Animal Collective has always been good at one thing, and that’s delving into really odd concepts with nostalgic backdrops. However, never before has the band been so obnoxiously happy and haphazard where it’s hard to get through a whole record when in fact you could just listen to something worthwhile instead. Merriweather Post Pavilion is meant to inspire you to jump around like the kid inside your soul but the problem the record has is overdoing the effect until the feeling expires, which happens far too early.
The record begins and ends with swaying, pulsating, echoing anthems, all of them containing very strange sounds depicting nature on acid and extremely loose vocal performances. From the random water splats to the bubbly backdrops, there’s just no room for more layers. The part that’s most annoying is how well-arranged it all is, and the part that makes that element annoying is how abhorrent the atmosphere becomes just after the first few tracks. In The Flowers is a promising beginning with guitar-tinged electronic dazing crescendo to smashing percussion, but right off the bat when My Girls starts it feels like you’ve just heard this before. The same effects are used far too periodically throughout the whole record, or if they are used on only one or two tracks, they are beat to ***ing death (see Summertime Clothes and its modulating twanging and spraying). Amongst the style of past-inspired leaping around, it’s like they recorded the thoughts of an autistic kid and knew anyone who liked this record could relate.
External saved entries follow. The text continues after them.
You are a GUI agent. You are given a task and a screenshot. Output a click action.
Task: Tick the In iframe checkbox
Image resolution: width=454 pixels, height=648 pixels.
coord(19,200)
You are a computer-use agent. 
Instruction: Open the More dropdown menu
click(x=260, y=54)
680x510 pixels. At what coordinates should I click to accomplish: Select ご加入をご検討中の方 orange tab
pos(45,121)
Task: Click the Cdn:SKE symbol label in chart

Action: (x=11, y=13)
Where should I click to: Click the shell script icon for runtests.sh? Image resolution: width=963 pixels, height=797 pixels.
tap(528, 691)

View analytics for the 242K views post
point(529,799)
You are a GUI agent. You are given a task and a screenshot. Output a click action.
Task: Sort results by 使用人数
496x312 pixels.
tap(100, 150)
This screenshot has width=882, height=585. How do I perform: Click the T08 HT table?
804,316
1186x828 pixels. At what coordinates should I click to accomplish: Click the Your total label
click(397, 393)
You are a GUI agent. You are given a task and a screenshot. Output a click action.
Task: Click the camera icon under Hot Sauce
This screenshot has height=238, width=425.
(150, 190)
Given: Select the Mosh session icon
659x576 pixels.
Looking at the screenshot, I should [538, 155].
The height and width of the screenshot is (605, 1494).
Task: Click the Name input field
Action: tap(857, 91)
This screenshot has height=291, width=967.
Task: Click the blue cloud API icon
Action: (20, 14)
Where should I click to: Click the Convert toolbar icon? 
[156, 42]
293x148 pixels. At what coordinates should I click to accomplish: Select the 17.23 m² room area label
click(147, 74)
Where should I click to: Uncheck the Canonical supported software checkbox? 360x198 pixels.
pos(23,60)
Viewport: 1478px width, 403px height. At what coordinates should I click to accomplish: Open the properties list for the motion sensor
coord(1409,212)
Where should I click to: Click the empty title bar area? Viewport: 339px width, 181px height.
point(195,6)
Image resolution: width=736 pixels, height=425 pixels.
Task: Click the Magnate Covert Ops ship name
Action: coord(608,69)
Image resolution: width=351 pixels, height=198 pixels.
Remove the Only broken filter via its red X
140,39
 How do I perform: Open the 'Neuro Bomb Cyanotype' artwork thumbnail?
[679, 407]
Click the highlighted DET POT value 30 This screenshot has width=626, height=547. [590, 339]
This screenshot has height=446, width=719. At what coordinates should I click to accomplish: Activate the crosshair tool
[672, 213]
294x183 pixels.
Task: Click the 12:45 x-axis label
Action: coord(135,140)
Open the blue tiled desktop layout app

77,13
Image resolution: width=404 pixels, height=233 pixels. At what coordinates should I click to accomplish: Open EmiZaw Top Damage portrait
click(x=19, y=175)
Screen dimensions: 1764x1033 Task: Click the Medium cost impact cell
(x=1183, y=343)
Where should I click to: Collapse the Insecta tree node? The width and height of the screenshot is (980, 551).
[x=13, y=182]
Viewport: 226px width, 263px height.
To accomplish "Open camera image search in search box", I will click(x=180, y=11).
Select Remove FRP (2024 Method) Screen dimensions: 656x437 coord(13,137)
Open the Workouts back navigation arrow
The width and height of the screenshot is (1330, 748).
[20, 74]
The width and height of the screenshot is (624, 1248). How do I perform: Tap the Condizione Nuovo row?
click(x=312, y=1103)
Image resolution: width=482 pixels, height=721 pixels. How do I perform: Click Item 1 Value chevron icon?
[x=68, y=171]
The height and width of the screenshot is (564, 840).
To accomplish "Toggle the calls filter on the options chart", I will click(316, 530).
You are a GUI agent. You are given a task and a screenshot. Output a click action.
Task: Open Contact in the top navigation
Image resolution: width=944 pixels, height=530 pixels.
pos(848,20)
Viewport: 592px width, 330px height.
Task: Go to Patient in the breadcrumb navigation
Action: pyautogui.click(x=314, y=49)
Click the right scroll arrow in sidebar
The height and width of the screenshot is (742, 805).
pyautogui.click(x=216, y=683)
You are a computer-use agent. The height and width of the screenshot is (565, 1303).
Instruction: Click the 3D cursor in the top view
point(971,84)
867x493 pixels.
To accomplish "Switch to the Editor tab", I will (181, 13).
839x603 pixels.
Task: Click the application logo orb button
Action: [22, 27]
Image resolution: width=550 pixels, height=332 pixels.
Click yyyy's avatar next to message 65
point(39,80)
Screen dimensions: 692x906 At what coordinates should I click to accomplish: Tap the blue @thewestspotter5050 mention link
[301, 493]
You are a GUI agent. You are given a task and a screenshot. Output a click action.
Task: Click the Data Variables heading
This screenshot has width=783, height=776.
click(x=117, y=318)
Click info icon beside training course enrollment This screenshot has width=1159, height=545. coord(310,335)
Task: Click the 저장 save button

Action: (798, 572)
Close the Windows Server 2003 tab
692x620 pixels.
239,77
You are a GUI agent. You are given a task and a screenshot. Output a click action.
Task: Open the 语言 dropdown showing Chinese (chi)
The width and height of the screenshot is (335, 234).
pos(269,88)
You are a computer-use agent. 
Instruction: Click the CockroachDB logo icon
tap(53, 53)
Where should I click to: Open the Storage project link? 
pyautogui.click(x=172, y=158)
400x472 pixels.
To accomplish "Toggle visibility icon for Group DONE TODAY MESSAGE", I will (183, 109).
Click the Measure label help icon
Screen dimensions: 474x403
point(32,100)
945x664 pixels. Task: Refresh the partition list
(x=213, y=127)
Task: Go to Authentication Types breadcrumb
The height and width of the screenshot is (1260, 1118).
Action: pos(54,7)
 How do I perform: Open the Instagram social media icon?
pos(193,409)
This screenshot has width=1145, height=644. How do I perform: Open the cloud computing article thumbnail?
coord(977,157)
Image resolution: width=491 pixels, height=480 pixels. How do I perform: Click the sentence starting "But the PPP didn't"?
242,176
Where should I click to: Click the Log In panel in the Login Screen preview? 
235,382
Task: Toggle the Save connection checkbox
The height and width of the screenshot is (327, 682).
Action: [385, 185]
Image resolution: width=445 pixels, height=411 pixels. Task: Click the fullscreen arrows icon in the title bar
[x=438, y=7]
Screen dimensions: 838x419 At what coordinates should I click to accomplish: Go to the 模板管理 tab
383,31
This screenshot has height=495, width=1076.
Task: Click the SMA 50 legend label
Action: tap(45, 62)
The biggest vice this album holds is its absolute stubbornness to let up at all on the redundancy. All the songs blend far too well together because of this, and sometimes when the album tries to switch things up, like on No More Runnin, it has a tendency to stick to the same pattern set from the beginning of the track, switching an interlude from a breather to a burden. As if that wasn’t bad enough, Brothersport has got to be the most obnoxious song on the record. Combining thirty-seven vocal layers and repeating MIDI-explosions is not the best way to end an album. But again, the album as a whole tries very hard. In fact you could say they're good at making songs that sound like well-arranged homo-erotica.
“Don’t look now, but Merriweather Post Pavilion might just be” audible brain damage. Electronica is a fairly malleable genre. Saying there’s an infinite amount of directions to take is an understatement, and unfortunately not all of those directions have been mastered, or even ventured. Some paths are just not meant to be taken.